■ YOUR INSTRUCTIONS
Write out the THG 2021 results text word for word, from "Looking ahead, THG" up to and including "a further 1%.".

■ DOCUMENT TEXT
Investment of £1bn during 2021 went into its technology campus in Manchester – including a new automated warehouse – and into the expansion of a global distribution network that dispatched more than a million items a day at peak period, and into acquisitions including the Dermstore and Cult Beauty brands and Brighter Foods food manufacturing business.

Looking ahead, THG continues to expect that full-year sales will be between 22% and 25% ahead of last year, when foreign exchange rate fluctuations are excluded. The effect of the Russia Ukraine war is expected to affect revenues by a further 1%.

“In our first full year as a public company, 2021 saw us scale revenue and expand our business model, well ahead of targets set at IPO,” says Moulding. He said the company had reported record group revenues over the last year and had effectively doubled in size in the last two years.

Stored data entries

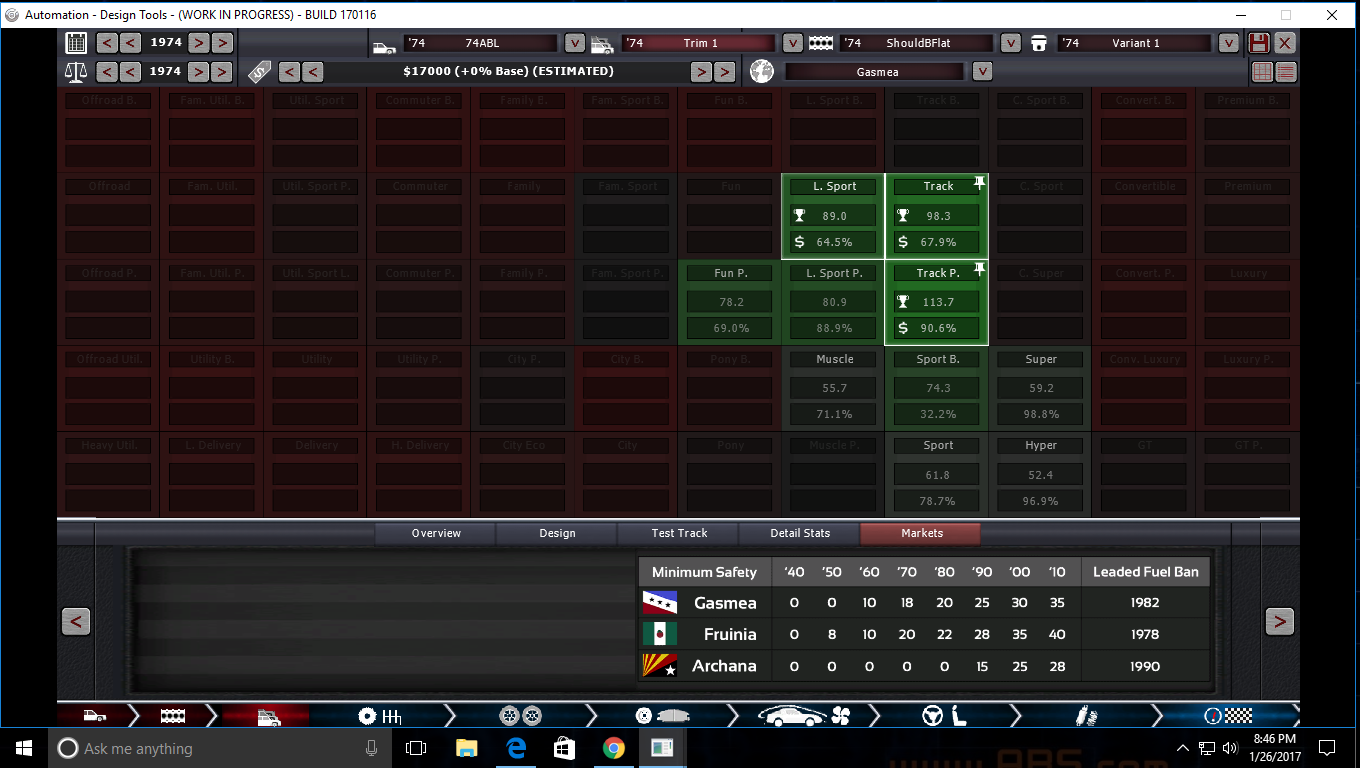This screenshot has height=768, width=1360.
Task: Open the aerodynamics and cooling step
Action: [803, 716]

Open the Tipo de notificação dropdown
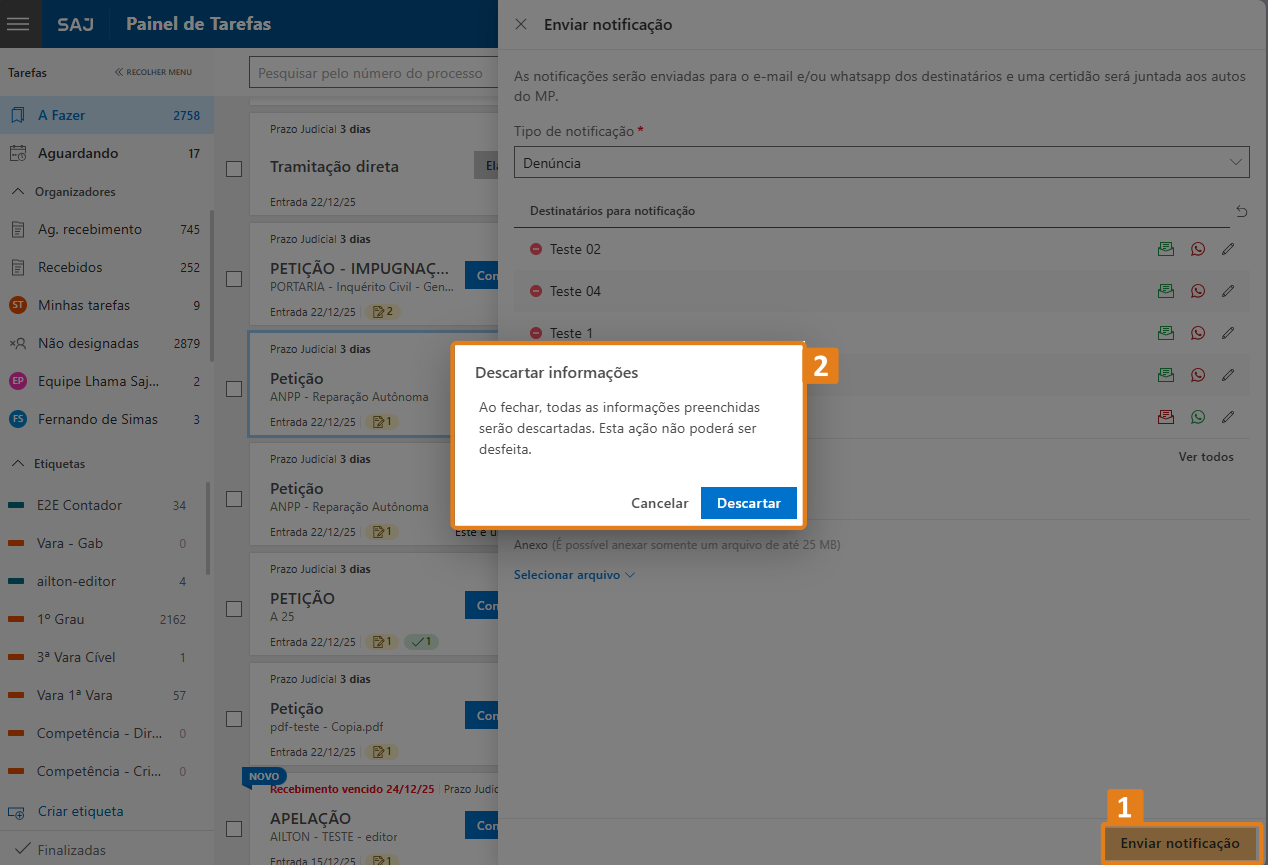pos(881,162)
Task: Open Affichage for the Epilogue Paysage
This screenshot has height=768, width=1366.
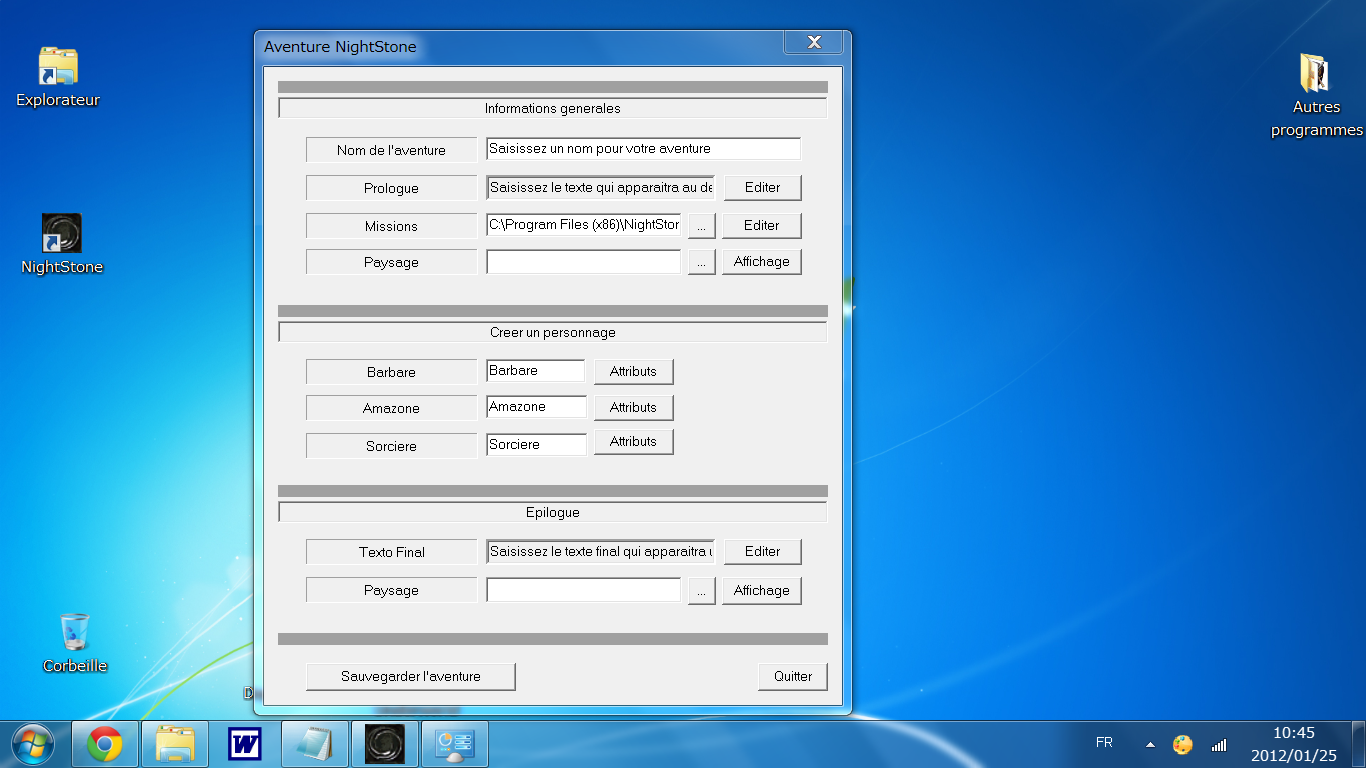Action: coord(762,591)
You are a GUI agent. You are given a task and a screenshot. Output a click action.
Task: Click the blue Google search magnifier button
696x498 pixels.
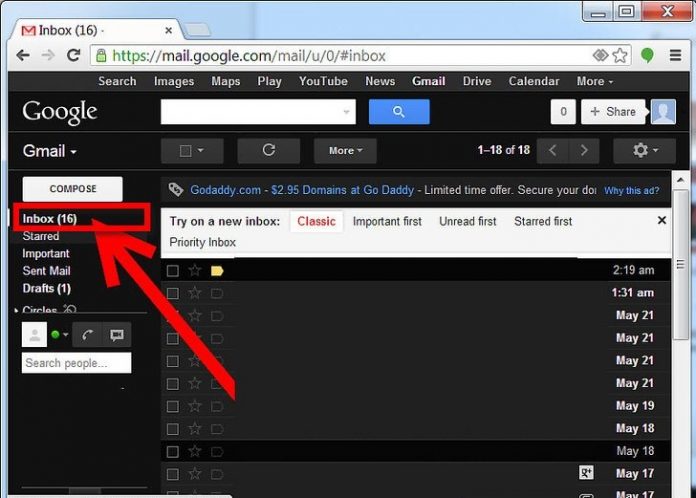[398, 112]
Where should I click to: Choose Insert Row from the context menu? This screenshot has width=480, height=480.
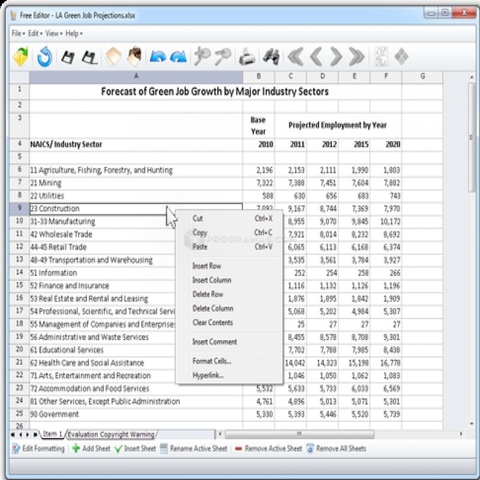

■ OUTPUT BELOW
Looking ahead, THG continues to expect that full-year sales will be between 22% and 25% ahead of last year, when foreign exchange rate fluctuations are excluded. The effect of the Russia Ukraine war is expected to affect revenues by a further 1%.